What you have here is a rather difficult problem to find a general solution of.

One approach would be to compute all the slopes/intersects between all consecutive pairs of points, and then do cluster analysis on the intersepts:

slopes = diff(y)./diff(x);  
intersepts = y(1:end-1) - slopes.*x(1:end-1);

idx = kmeans(intersepts, 3);

x([idx; 3] == 2)  % the points with the intersepts closest to the linear one.

This requires the statistics toolbox (for kmeans). This is the best of all methods I tried, although the range of points found this way might have a few small holes in it; e.g., when the slopes of two points in the start and end range lie close to the slope of the line, these points will be detected as belonging to the line. This (and other factors) will require a bit more post-processing of the solution found this way.

Another approach (which I failed to construct successfully) is to do a linear fit in a loop, each time increasing the range of points from some point in the middle towards both of the endpoints, and see if the sum of the squared error remains small. This I gave up very quickly, because defining what “small” is is very subjective and must be done in some heuristic way.

I tried a more systematic and robust approach of the above:

function test

    %% example data
    slope = 2;
    intercept = 1.5;

    x = linspace(0.1, 5, 100).';

    y         = slope*x + intercept;
    y(1:12)   = log(x(1:12)) + y(12)-log(x(12));
    y(74:100) = y(74:100) + (x(74:100)-x(74)).^8;

    y = y + 0.2*randn(size(y));


    %% simple algorithm

    [X,fn] = fminsearch(@(ii)P(ii, x,y,intercept), [0.5 0.5])

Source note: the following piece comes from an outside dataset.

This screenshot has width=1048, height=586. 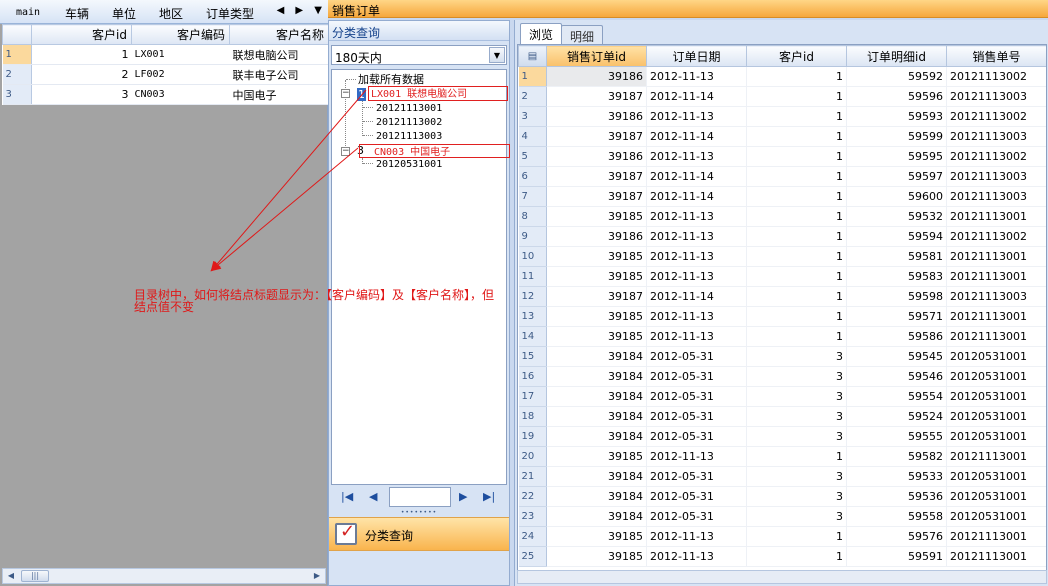 What do you see at coordinates (180, 74) in the screenshot?
I see `cell-customer-code: LF002` at bounding box center [180, 74].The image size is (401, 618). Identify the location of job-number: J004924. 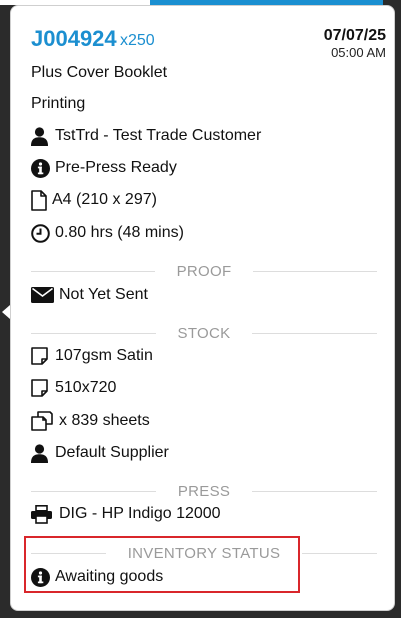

    [~,inds] = P(X, y,x,intercept)

end

function [C, inds] = P(ii, x,y,intercept)
% ii represents fraction of range from center to end,
% So ii lies between 0 and 1. 

    N = numel(x);
    n = round(N/2);  

    ii = round(ii*n);

    inds = min(max(1, n+(-ii(1):ii(2))), N);

    % Solve linear system with fixed intercept
    A = x(inds);
    b = y(inds) - intercept;

    % and return the sum of squared errors, divided by 
    % the number of points included in the set. This 
    % last step is required to prevent fminsearch from
    % reducing the set to 1 point (= minimum possible 
    % squared error). 
    C = sum(((A\b)*A - b).^2)/numel(inds);    

end

which only finds a rough approximation to the desired indices (12 and 74 in this example).

When fminsearch is run a few dozen times with random starting values (really just rand(1,2)), it gets more reliable, but I still wouln’t bet my life on it.

If you have the statistics toolbox, use the kmeans option.